(NEW YORK) -- A contentious relationship between drug manufacturers and the Drug Enforcement Agency may cause a continuing shortage of the attention deficit medication Adderall, which the Food and Drug Administration just added to its official drug shortages list, the New York Times reported.
As of 2007, about 9.5 percent of school-aged children, or 5.4 million, were diagnosed with Attention Deficit Hyper Disorder (ADHD), according to the Centers for Disease Control and Prevention. Since then, prescriptions for Adderall have numbered in the millions and continue to increase. And as demand for the drug grows, more and more patients have found the medication is out of stock at local pharmacies.

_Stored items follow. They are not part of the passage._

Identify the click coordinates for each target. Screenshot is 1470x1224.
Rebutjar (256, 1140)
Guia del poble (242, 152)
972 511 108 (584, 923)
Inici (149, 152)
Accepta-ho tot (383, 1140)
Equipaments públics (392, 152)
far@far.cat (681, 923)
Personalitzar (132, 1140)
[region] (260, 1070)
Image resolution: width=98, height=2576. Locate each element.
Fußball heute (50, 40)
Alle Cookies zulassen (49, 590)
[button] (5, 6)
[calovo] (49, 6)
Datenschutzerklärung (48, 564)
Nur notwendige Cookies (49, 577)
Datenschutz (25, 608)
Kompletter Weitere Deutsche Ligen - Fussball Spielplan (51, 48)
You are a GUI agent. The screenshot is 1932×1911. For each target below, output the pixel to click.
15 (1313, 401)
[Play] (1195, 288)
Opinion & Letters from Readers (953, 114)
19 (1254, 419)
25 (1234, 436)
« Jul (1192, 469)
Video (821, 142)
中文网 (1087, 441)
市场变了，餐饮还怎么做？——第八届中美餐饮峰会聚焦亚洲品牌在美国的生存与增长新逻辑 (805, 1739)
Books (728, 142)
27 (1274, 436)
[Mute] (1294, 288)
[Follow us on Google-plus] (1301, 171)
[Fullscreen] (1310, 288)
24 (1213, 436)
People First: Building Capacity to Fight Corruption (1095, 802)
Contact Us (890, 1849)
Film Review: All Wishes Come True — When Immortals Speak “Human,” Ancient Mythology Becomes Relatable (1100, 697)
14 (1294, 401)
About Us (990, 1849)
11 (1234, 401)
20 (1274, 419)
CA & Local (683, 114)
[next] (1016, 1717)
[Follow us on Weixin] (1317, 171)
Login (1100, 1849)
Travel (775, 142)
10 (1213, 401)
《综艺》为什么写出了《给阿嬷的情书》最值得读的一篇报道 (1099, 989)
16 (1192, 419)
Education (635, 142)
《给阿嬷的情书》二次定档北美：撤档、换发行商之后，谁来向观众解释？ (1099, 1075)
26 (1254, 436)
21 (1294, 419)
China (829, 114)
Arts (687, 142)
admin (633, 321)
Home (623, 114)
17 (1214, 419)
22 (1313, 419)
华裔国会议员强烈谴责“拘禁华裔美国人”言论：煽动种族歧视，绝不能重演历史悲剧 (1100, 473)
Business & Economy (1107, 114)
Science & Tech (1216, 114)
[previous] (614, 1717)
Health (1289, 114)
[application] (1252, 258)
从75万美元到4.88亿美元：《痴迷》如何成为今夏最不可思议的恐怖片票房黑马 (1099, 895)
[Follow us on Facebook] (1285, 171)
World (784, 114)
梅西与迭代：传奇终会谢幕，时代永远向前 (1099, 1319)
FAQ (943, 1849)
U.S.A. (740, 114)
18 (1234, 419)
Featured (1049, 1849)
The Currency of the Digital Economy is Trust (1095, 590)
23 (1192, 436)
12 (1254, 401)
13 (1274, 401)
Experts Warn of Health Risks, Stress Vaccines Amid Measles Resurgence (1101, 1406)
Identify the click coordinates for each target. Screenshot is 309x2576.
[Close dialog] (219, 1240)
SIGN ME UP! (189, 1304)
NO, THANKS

Experts say it’s difficult to say where the reason for drug shortage lies. To manage controlled substances that can potentially be abused, the DEA sets manufacturing quotas for drug ingredients each year to control supplies like Adderall. But Adderall drug manufacturers, which include Shire Plc and Novartis, Teva and CorePharma LLC, say they cannot meet the growing demand for the product without looser limits from the DEA.
The DEA questions whether there is actually a shortage of generic supplies, which are at an especially low supply, or whether the drug companies want to sell more of the expensive brand-name drugs.
Despite the growing demand, Special Agent Gary Boggs of the DEA’s office of diversion control told the New York Times, "We believe there is plenty of supply."